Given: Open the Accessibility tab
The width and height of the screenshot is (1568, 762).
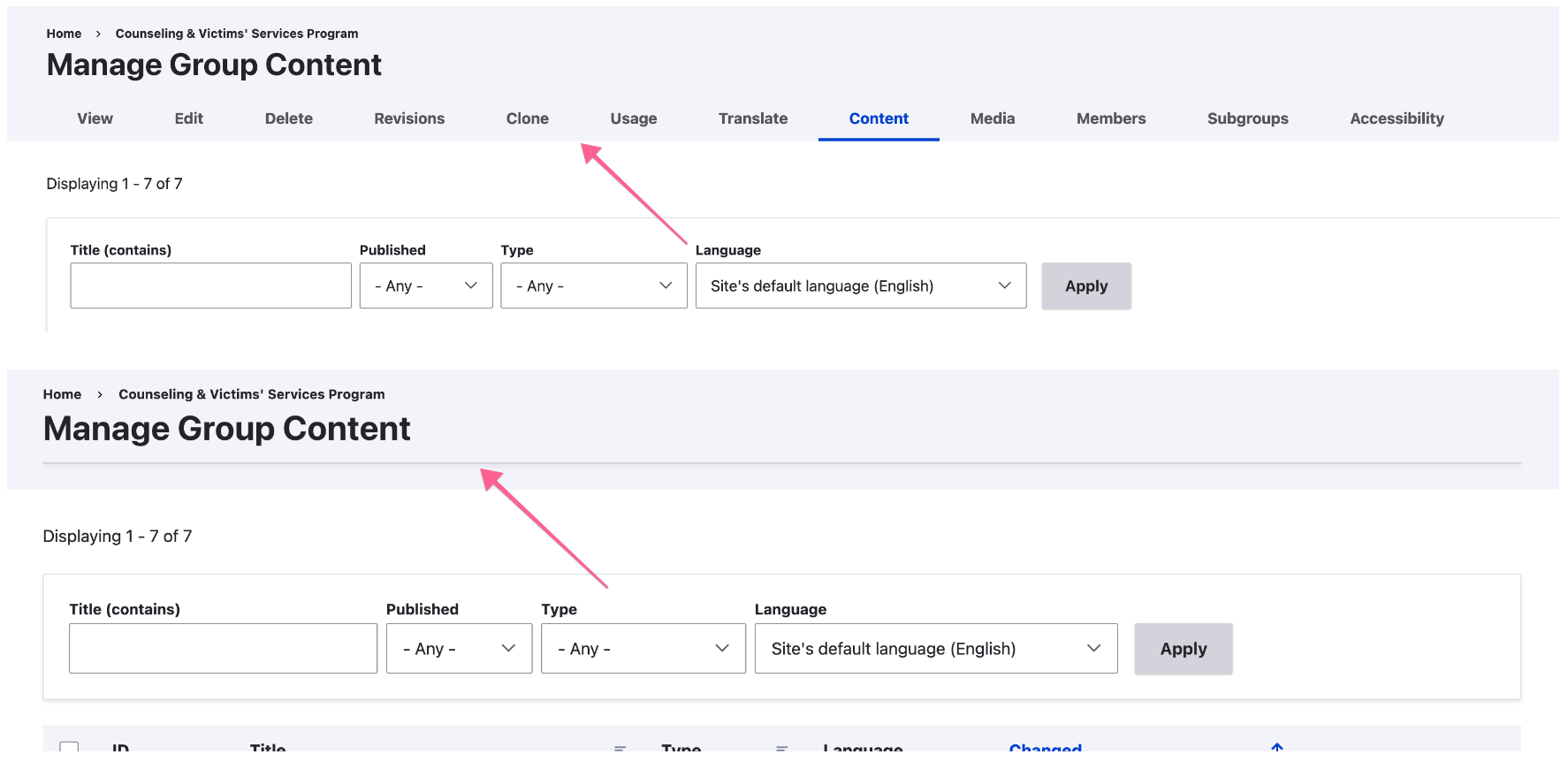Looking at the screenshot, I should pos(1396,118).
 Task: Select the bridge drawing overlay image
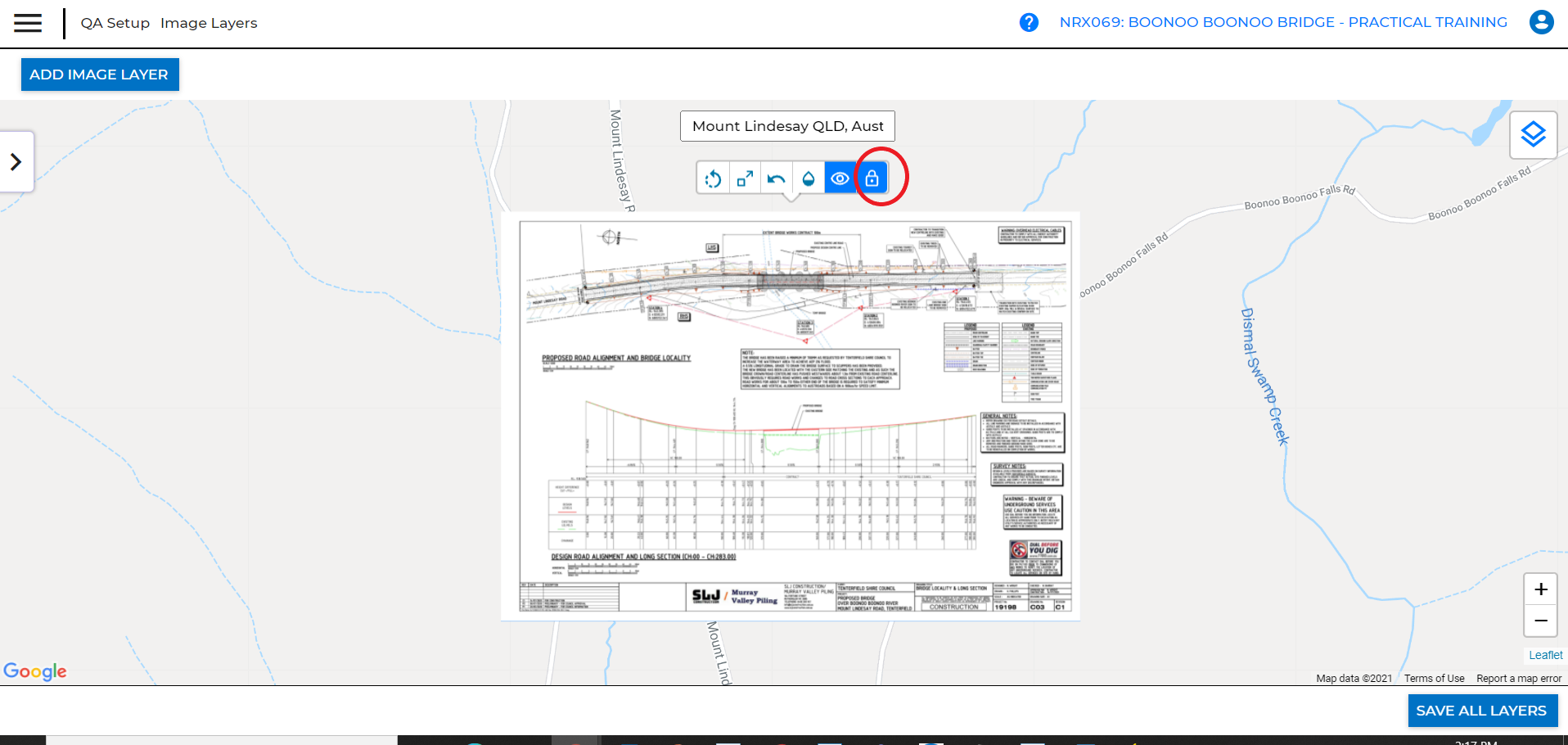[790, 416]
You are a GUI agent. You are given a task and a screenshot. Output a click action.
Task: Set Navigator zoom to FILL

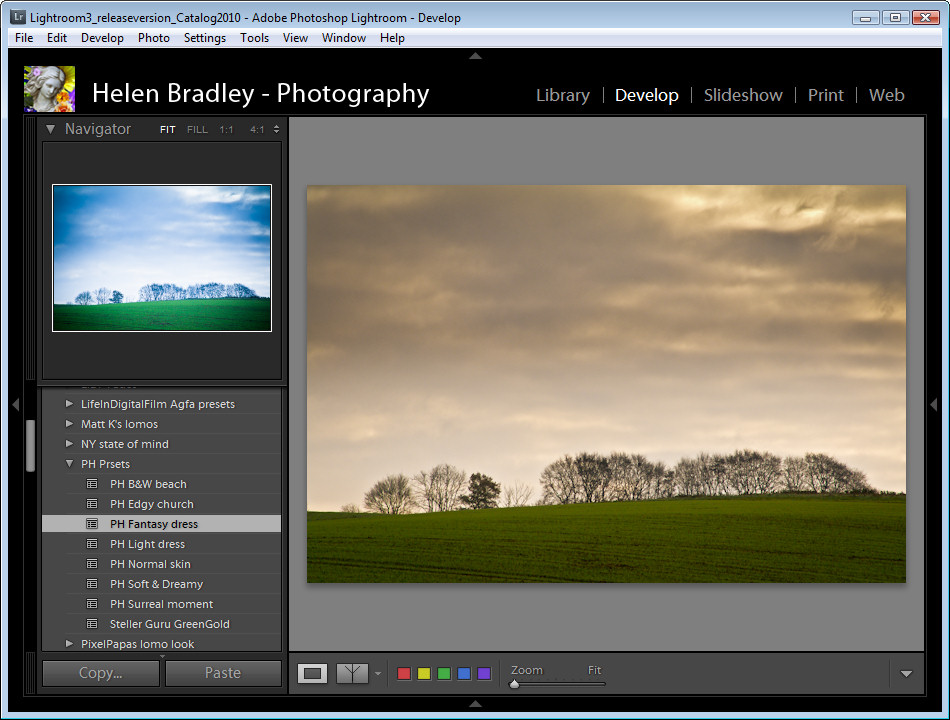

____________

Assignment -> Transcribe the material exactly, leaving every picture out.

Solution for this task ->
Given: Open the Accessibility tab
The width and height of the screenshot is (1568, 762).
Looking at the screenshot, I should pos(1396,118).
 Task: Select the bridge drawing overlay image
[790, 416]
You are a GUI agent. You are given a task and a screenshot. Output a click action.
Task: Set Navigator zoom to FILL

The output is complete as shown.